• _Instructions to follow_:
Please swap "sitelink" for "link" in the part of the listing that opens with the line containing "Where should I" and closes with the line containing "How do I perform: Follow", and keep everything else the same. Give only those lines, without the pictures.

• _Data for processing_:
────────

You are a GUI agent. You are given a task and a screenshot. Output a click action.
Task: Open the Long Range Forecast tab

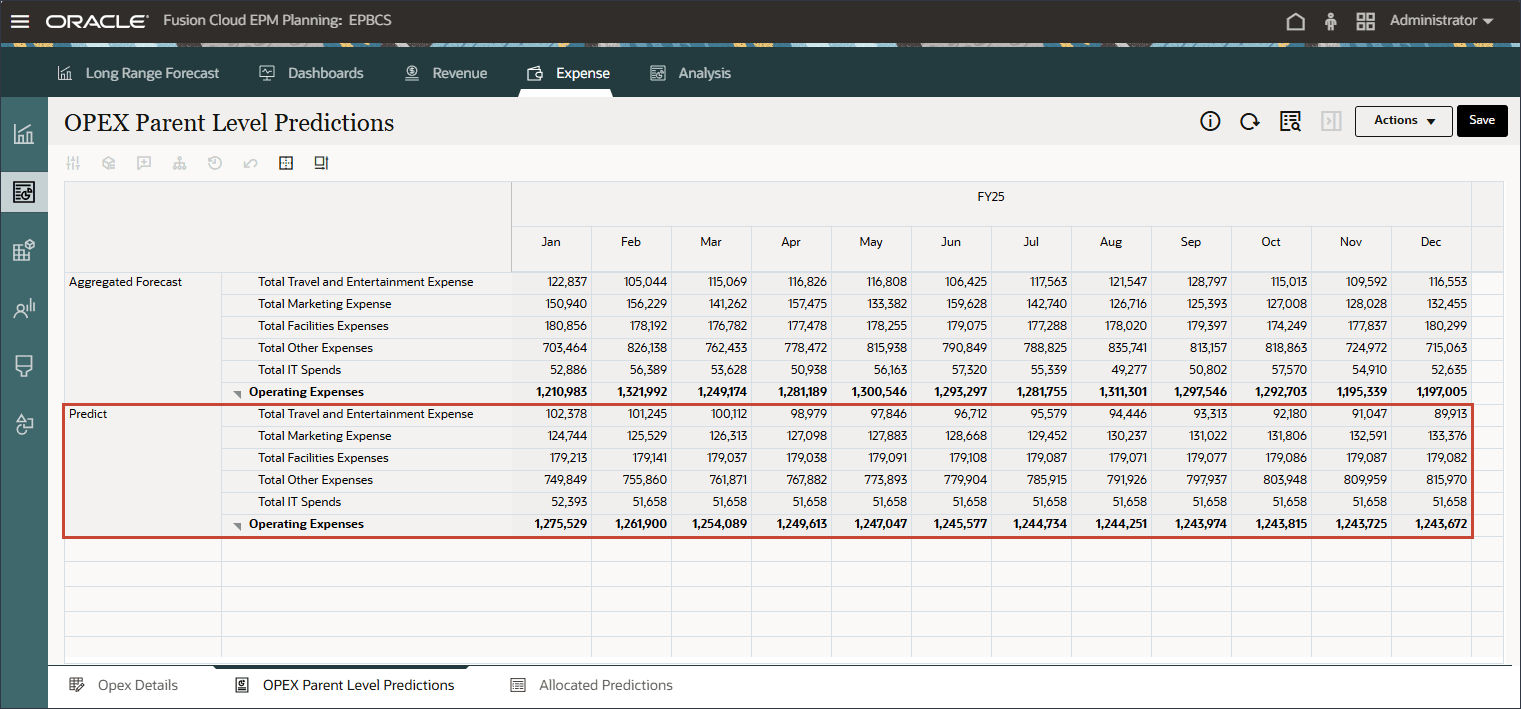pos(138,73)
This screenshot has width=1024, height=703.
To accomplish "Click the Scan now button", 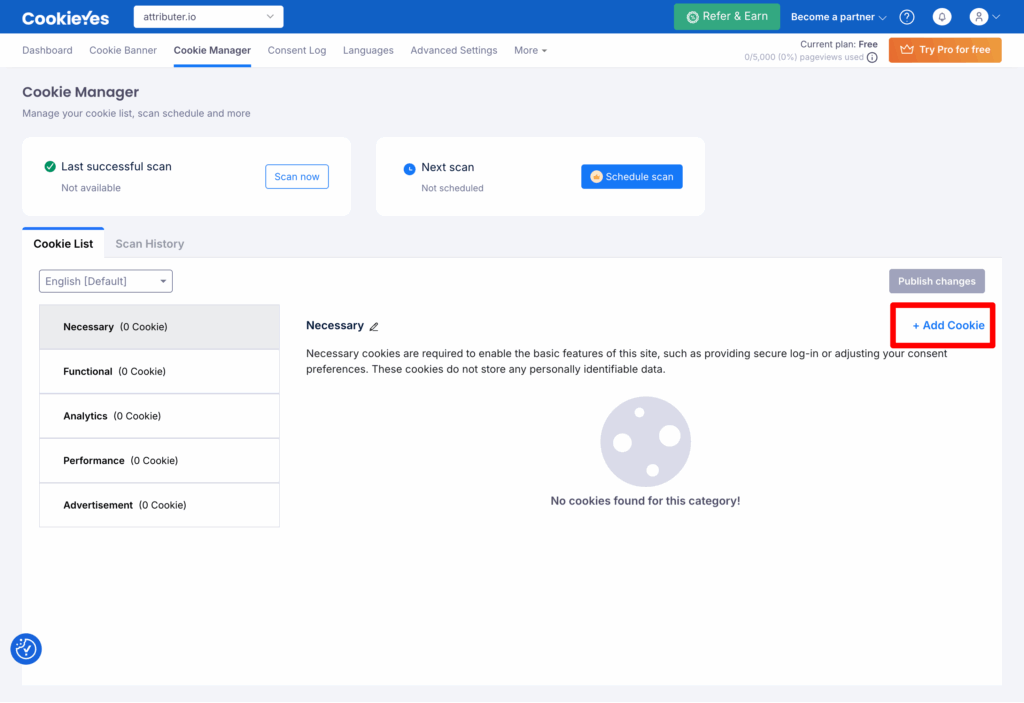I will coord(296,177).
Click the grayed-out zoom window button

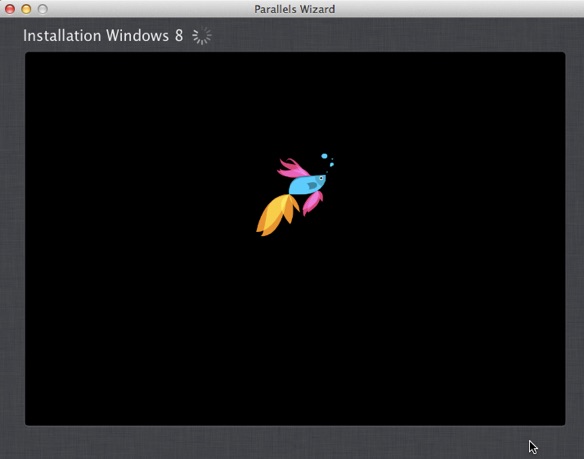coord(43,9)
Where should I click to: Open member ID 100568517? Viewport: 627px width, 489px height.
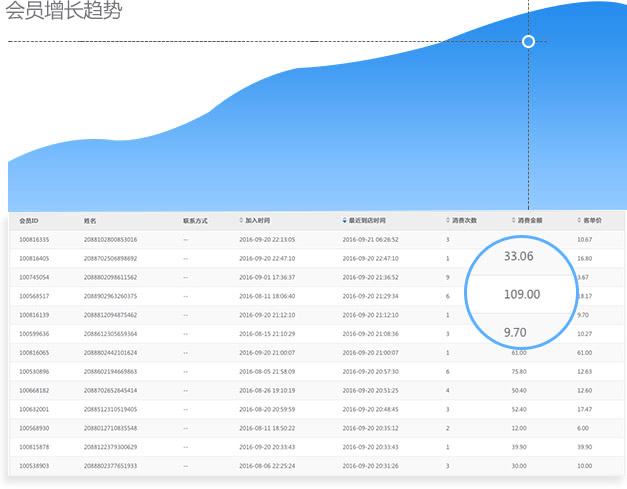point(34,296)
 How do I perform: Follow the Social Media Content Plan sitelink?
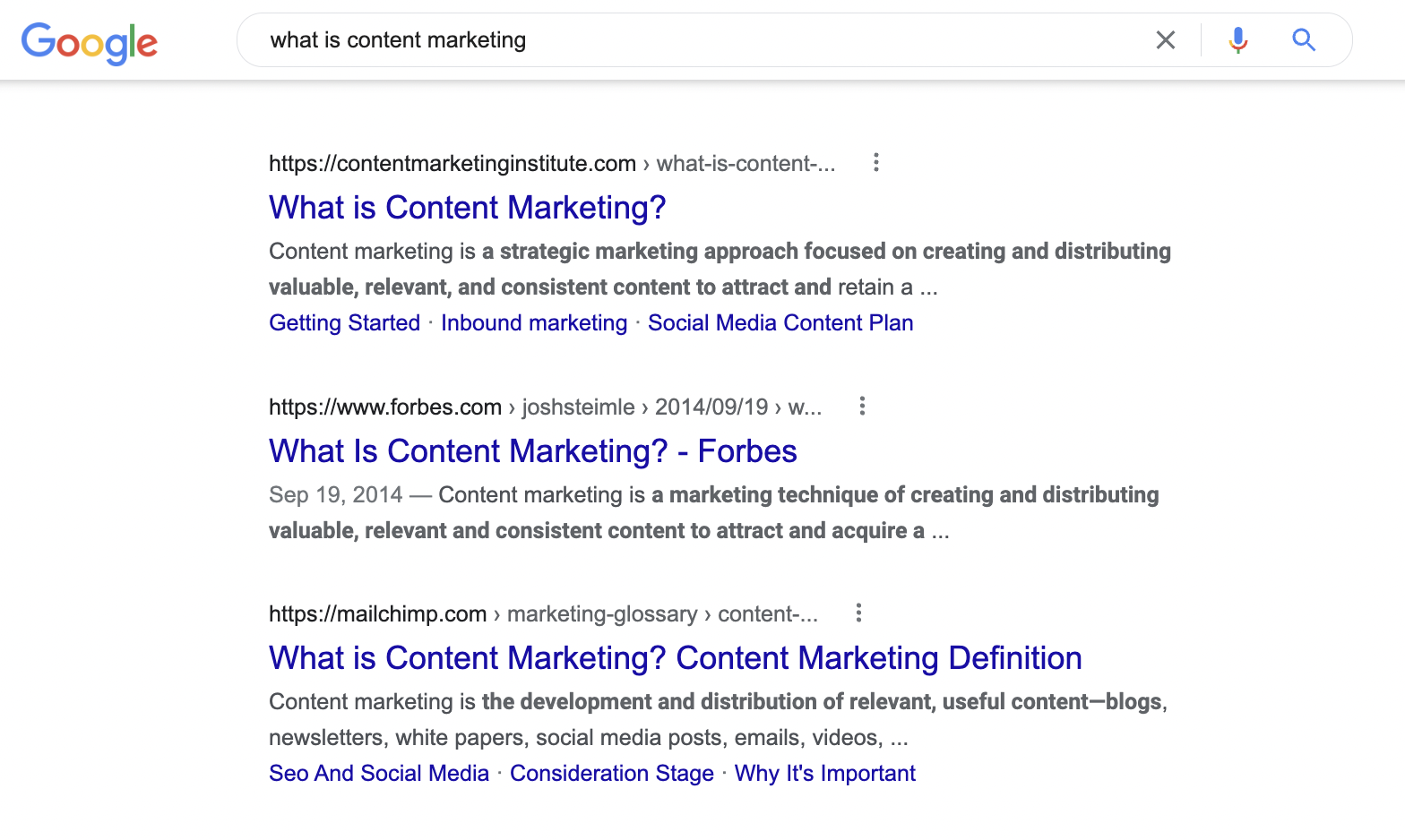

────────

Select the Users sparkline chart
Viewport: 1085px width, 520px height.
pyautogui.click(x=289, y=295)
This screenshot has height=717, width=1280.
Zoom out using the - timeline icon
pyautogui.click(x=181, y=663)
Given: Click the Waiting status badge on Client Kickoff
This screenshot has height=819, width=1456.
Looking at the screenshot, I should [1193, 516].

────────

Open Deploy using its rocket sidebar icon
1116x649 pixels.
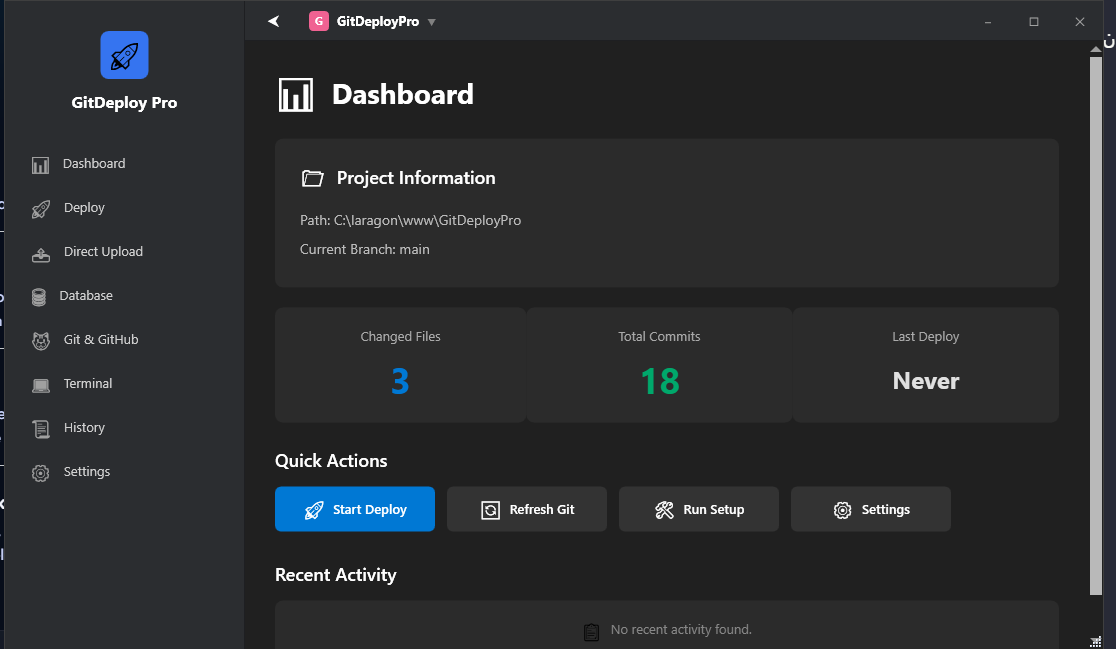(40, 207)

────────

• _Complete output_:
Where should I click to: Open member ID 100568517? Viewport: 627px width, 489px height.
point(34,296)
 How do I perform: Follow the Social Media Content Plan link?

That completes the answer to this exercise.